Warning: The following is mindless drivel that is not even worth reading. I just needed to get it out of my system for the morning
In Kansas City, Missouri, the autumn air can take on a bit of a dewy haze. Bright red brake lights on the noodly junction onto I-70 shoot through the dew droplets in millions of tiny prisms. It makes it hard to drive, especially if you're fighting to get back to a holiday you created. It makes it even harder if your libido is making it difficult for you to correctly turn the steering wheel.
Damn that woman, I thought, just two seconds after my front right tire slammed into a bridge.
It was the last weekend of October 1992.
***
That night was sort of a turning point in my life. The car survived, I made the trip back to Columbia, MO. I left the woman behind and proceeded to embark on a night of debauchery that I have matched few times in my young life.
The last weekend in October--back in those days--was Dionysian Weekend, a self-proclaimed holiday-ish event that took my friends through three straight days of silliness and rowdy-rambling.
I was ill-prepared for that first holiday weekend. It ended with me sprawled on a bathroom floor, speckled with grape-scented vomit, and a guy standing above me remarking, "You can still smell the grape!"
At some point in our lives, we all realize that while spontaneity is a virtue, preparation is no sin.

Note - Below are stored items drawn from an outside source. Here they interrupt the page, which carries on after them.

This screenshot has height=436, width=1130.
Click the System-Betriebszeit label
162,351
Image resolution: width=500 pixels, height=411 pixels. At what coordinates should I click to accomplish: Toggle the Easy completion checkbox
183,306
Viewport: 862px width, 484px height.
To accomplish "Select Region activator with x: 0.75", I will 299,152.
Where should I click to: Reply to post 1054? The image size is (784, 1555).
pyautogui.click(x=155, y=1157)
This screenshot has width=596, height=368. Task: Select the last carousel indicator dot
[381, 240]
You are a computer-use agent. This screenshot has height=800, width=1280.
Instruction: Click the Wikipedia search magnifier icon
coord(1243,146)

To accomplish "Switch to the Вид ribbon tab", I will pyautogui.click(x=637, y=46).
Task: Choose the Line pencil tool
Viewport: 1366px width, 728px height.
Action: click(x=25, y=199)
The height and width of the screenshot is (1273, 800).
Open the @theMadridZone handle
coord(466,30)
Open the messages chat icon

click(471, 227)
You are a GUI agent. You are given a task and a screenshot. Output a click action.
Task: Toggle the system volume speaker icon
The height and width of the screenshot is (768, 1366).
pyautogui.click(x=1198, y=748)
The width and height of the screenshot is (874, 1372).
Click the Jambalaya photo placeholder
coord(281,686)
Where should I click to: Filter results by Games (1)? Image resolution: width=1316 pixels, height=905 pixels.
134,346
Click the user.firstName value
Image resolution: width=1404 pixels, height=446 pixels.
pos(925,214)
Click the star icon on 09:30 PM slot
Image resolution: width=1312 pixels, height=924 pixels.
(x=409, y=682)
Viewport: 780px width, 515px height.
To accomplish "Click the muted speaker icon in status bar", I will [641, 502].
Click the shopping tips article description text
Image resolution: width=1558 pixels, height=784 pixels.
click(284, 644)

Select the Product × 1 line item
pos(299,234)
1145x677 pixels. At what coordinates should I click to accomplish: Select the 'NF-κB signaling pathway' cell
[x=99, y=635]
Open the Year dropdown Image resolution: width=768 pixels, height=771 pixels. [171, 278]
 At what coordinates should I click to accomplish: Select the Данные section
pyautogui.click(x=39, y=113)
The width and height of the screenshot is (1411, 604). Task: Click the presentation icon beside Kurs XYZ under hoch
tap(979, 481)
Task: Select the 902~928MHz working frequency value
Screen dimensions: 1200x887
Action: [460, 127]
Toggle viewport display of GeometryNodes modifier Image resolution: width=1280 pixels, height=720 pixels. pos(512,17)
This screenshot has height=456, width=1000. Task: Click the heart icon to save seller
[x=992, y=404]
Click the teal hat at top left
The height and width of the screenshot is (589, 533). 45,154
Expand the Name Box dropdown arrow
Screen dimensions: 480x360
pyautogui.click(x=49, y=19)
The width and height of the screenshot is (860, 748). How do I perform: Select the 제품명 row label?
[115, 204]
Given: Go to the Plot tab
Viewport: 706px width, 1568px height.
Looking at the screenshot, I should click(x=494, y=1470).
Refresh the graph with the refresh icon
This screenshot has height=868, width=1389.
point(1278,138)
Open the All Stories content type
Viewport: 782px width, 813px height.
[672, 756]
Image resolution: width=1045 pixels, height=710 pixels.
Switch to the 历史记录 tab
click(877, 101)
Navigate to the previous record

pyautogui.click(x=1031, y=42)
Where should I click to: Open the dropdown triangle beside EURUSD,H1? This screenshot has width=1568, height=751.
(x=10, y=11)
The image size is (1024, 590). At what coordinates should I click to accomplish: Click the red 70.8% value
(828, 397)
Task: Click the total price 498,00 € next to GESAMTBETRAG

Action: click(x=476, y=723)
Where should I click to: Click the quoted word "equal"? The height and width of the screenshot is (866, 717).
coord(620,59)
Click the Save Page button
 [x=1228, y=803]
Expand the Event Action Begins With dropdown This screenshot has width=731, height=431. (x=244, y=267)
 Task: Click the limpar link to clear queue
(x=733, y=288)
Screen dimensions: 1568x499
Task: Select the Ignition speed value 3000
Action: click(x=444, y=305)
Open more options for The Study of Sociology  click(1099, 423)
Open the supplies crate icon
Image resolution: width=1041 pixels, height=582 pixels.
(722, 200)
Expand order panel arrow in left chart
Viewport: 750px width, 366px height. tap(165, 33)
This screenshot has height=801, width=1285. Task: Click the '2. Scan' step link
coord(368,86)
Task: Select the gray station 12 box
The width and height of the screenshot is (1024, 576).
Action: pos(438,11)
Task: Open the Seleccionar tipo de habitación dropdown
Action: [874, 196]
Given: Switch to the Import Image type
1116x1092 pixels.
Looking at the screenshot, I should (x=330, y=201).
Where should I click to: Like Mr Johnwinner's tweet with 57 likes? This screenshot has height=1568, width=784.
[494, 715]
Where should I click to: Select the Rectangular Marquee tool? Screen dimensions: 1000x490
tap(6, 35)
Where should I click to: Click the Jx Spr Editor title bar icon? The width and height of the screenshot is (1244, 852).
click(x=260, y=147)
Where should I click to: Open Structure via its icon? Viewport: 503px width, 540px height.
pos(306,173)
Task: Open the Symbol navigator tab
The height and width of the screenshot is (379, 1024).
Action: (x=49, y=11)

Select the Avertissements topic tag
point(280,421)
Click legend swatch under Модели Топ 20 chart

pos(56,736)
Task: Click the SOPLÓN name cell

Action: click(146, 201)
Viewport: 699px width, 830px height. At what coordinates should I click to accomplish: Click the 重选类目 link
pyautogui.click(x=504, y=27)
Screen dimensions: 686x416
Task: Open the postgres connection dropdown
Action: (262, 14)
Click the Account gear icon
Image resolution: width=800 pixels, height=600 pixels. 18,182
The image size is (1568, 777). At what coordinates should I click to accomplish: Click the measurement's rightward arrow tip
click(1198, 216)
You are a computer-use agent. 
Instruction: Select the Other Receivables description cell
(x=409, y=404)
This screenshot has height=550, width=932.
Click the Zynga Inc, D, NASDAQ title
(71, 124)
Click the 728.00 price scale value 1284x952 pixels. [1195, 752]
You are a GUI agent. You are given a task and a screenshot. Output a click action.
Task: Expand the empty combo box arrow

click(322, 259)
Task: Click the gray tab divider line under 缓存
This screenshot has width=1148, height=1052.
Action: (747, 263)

It was shortly after that weekend that I took to priming the pump for big events.
And as any reader knows, a big event sits on the all-too tantalizingly close horizon.
***
I'm like a little damned kid when it comes to stuff like the next week's WPBT conference. It's not all I think about, but it fills a goodly portion of my daydream musings. G-Rob and I can only take a certain portion of our workday to discuss the lack of sleep we expect to get before the Holiday Classic, our poor chances of lasting past the first break, and how we plan to maintain our composure over several long days in Vegas. We do have to do some work before then, after all.
And while Mrs. Otis has been quite a champ about the whole thing, I do my best not to overfill her head with my musings. After all, she's staying home to take care of L'il Otis while I go have fun.
Brief digression: Here's something fun about Mrs. Otis that I haven't shared yet. Thanksgiving night, after the in-laws had left the house, I retired to bed with the laptop and started playing a little NL. Eventually, Mrs. Otis snuggled in beside me, quizzing me on pot odds, implied odds, and the like. On one particular hand, I flopped an open-ended straight draw. My opponent underbet the pot, giving me the odds to call. I explained my play to Mrs. Otis, listing my outs and the likelihood that I would hit one of them. The turn gave me my straight, but I didn't say anything. I was pleased to hear a quick gasp from my wife. "Is that the nuts?" she asked. Bless that woman.
"Yes, baby, that's the nuts," I said. And then I promptly doubled up.
So, she humors me and I owe her the respect of not constantly jabbering about my Vegas plans.
So, that leaves me stuck inside my head, making mental lists of everything I want to do.
Oh, and of course, it leaves me with my prized space in Up For Poker. Which means if you accidentally read this far, you've become the unwitting victim of my safety ventihilation.
Sorry about that.
***
So, priming the pump.
There's only so much I can do to prime for this trip, but I'm doing my best.
Poker
In an attempt to ready myself for what cold be the longest poker binge of my short career, I have started playing online like I might at a B&M cardroom. That is, intead of mutli-tabling two NL games and one limit game at the same time, I've dialed back my online play to one table. Complete concentration rules the day.
In preparation for the Holiday Classic, I've taken to playing three-table tournaments. My results have been mixed so far. Out of five tournaments, I've cashed in two, including a first place finish last night. I don't like those results that much.
Rowdiness
This is an area where I need serious, emergency priming. Not since a fairly sober time in 1997-1998 have I spent so long as a level-headed, responsible human being. An ideal pump-priming would have called for three straight weeks of rowdiness leading up to Dec. 10-14. Instead, I've spent the past several months blissfully emmersed in fatherhood and concentrated poker play.
This coming Saturday is my birthday and should prove to be a good indicator of my stamina. You might see in the previous post that commenters are already setting the over/under on the number of full-fall stumbles I'll take during our trip out west. Obviously, there are those out there who are of little faith.
They may be right this time.
***
The Yonder Mountain String band would advise you, "If there's still ramblin' in the rambler', let him go."
I've got enough ramble left in me for the next several days. However, rather than bore you with all the other stuff that's slipping in and out of my noodle, I'll just ask two questions:
Am I the only one who is this excited?
If you're afflicted as I am, what mental/physical preps are you making?